In all things
In small things as well is in large, Trump is consistent: he’s a mean, sadistic, bullying asshole who enjoys belittling and shaming people because he likes to see people feeling bad. He insults Merkel and Obama and Warren and Curiel, and he insults people who work for him.
In Trump’s White House, aides serve a president who demands absolute loyalty — but who doesn’t always offer it in return. Trump prefers a management style in which even compliments can come laced with a bite, and where enduring snubs and belittling jokes, even in public, is part of the job.
That right there? That’s an asshole. That’s a 100% brass-plated irredeemable asshole. We’ve all known them, and they suck.
Allies say the president’s quips are simply good-natured teasing, part of an inclusive strategy meant to make even mid-level staff members feel like family.
Fuck that shit. Fuck it up one side and down the other. Families that do that are crap families, and bosses who do it are terrible bosses.
And during the transition, Trump would make a point of noting that Vice President-elect Mike Pence’s crowds paled compared to his, teasing that even his daughter Ivanka and son Eric attracted more attention, said two people familiar with the comments, which they considered demeaning. (Pence offered a similar quip on the campaign trail.)

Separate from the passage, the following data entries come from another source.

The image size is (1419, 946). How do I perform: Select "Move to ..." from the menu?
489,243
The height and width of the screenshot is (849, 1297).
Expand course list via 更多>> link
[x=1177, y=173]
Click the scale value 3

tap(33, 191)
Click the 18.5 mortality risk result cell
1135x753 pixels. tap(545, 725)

“Teasing” is a sneak-word. It pretends that sadistic verbal bullying is mere joking, but it isn’t.
Critics say the president often demeans those in his orbit, a tendency they say reflects a broader fragility beneath his bluster.

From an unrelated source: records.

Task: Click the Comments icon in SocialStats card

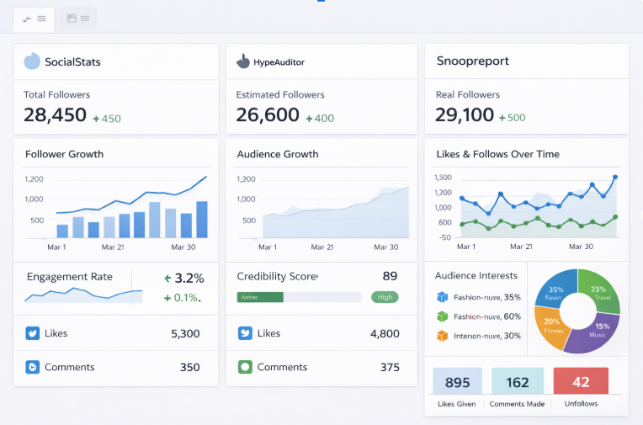Action: click(x=32, y=367)
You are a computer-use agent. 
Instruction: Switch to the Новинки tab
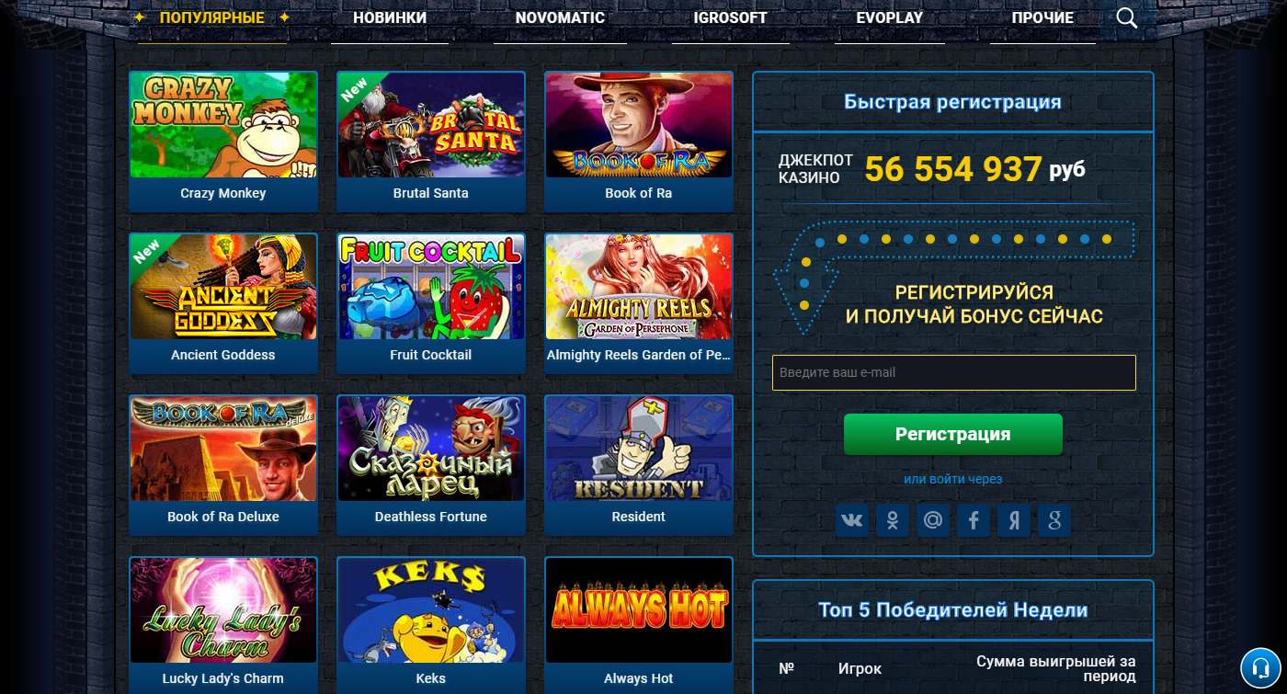[390, 18]
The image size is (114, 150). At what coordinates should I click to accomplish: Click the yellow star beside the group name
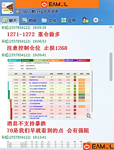pyautogui.click(x=17, y=11)
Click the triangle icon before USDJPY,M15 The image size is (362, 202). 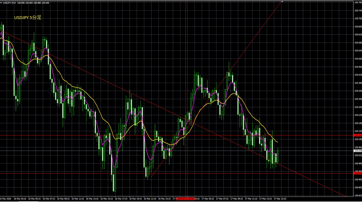1,3
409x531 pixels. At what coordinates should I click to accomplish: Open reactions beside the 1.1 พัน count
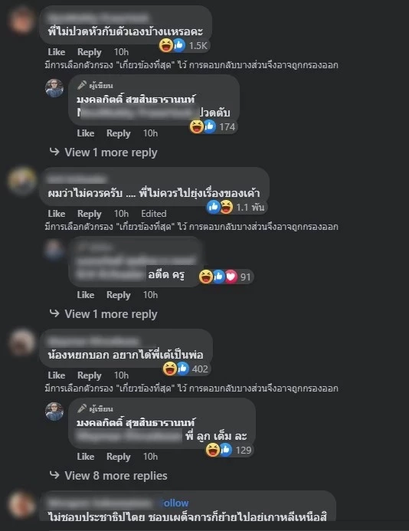click(220, 207)
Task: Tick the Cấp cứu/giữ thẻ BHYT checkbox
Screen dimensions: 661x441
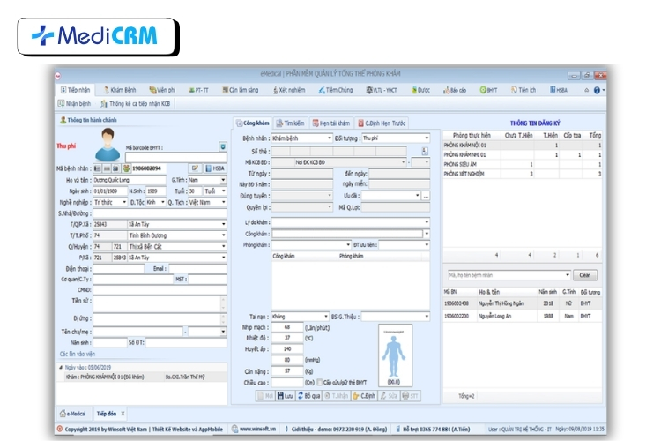Action: coord(320,382)
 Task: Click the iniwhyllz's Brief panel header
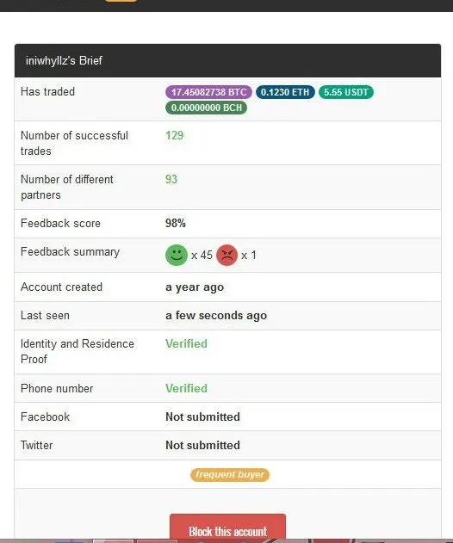(x=227, y=60)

“Trump is so deeply insecure that not even becoming president of the United States quenched his need to make others feel small to build himself up,” said Tim Miller, a former spokesman for an anti-Trump super PAC. “Choosing to work for him necessitates a willingness to be demeaned in order to assuage his desire to feel like a big, important person.”
That’s that self-esteem thing again. Maybe it’s not that he’s so deeply insecure, maybe it’s that he’s a mean bullying piece of shit. Maybe there’s nothing more to it that that: he’s a mean fucker who likes to make people feel like crap.

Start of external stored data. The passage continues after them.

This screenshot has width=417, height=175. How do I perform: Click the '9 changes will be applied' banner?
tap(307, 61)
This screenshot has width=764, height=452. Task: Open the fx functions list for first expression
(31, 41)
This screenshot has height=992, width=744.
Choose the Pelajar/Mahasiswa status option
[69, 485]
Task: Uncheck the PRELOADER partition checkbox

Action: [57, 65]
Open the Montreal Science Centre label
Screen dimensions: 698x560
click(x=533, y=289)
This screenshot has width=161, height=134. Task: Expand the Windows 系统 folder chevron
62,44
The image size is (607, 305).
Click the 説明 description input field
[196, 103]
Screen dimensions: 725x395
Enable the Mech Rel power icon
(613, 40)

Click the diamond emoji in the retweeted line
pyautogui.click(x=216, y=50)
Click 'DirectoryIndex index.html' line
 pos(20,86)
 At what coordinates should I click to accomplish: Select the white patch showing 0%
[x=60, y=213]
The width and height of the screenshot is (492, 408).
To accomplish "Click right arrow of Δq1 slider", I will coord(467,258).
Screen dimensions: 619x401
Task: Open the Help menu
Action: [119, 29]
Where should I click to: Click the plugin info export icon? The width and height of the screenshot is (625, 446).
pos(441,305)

During an early call with Australia, one of nation’s staunchest allies, the president got into a testy exchange with Prime Minister Malcolm Turnbull, blasting him over a refugee deal, bragging about the size of his electoral college win and abruptly ending the call.
When news from the conversation emerged, Trump’s team readily confirmed details of the exchange. The president was livid about the leak — but had no problem being viewed as a bully, believing he was simply standing up for his nation’s best interests.
What I’m saying. He likes being a bully, and he thinks it makes him awesome.
Yes, how does arrogance = insecurity? It’s not as if constant praise and reassurance makes Trump less upset when he’s criticized. It obviously only makes him feel more entitled.
I think the main problem with saying that people with an over-inflated sense of self-esteem really suffer from a deeply-diminished sense of self-esteem is that it’s too reassuring. Now it sounds more fixable. He might get better if we just stop picking on him so much. Or wait.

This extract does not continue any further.